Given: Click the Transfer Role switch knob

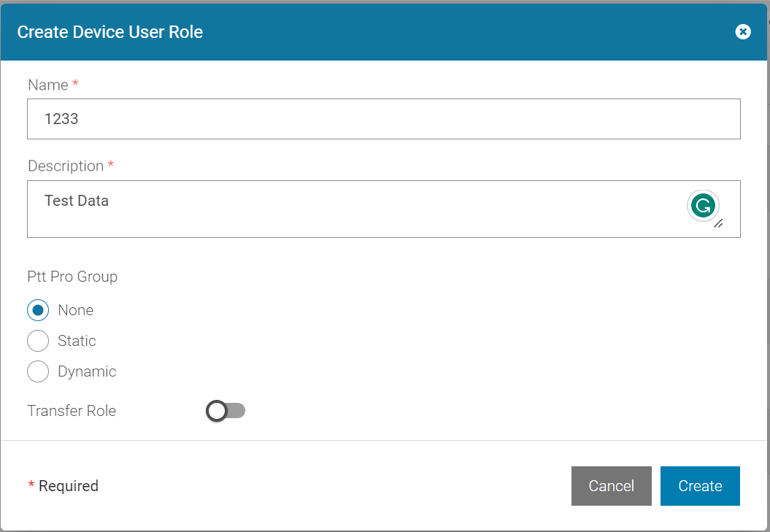Looking at the screenshot, I should coord(217,411).
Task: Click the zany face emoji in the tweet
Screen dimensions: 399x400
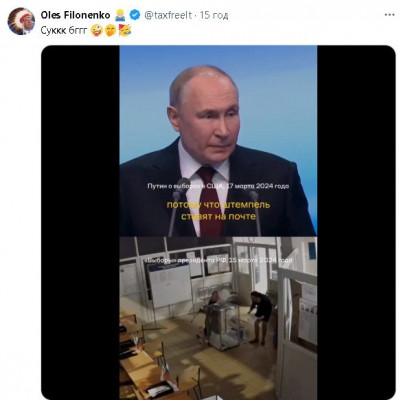Action: click(96, 31)
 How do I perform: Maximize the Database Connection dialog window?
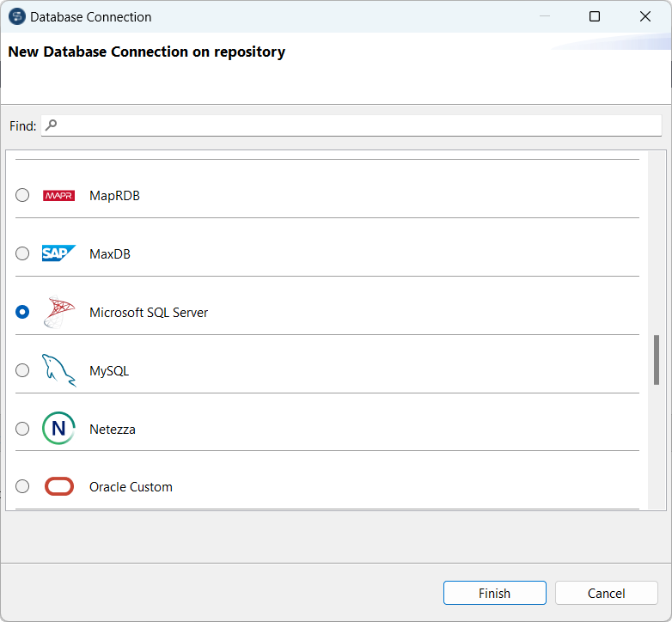[595, 16]
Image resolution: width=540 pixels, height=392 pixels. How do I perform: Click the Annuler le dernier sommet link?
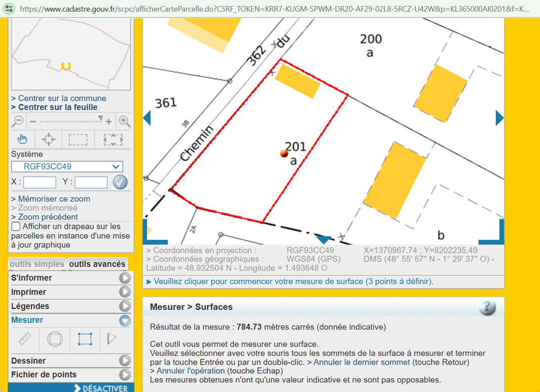pyautogui.click(x=362, y=362)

....................

Although the records include pictures, output only their text, exactly and completely.

Given: Click the Transfer Role switch knob

Looking at the screenshot, I should coord(217,411).
Task: Click the zany face emoji in the tweet
Screen dimensions: 399x400
Action: click(96, 31)
 How do I perform: Maximize the Database Connection dialog window?
[595, 16]
Image resolution: width=540 pixels, height=392 pixels. How do I perform: Click the Annuler le dernier sommet link?
pyautogui.click(x=362, y=362)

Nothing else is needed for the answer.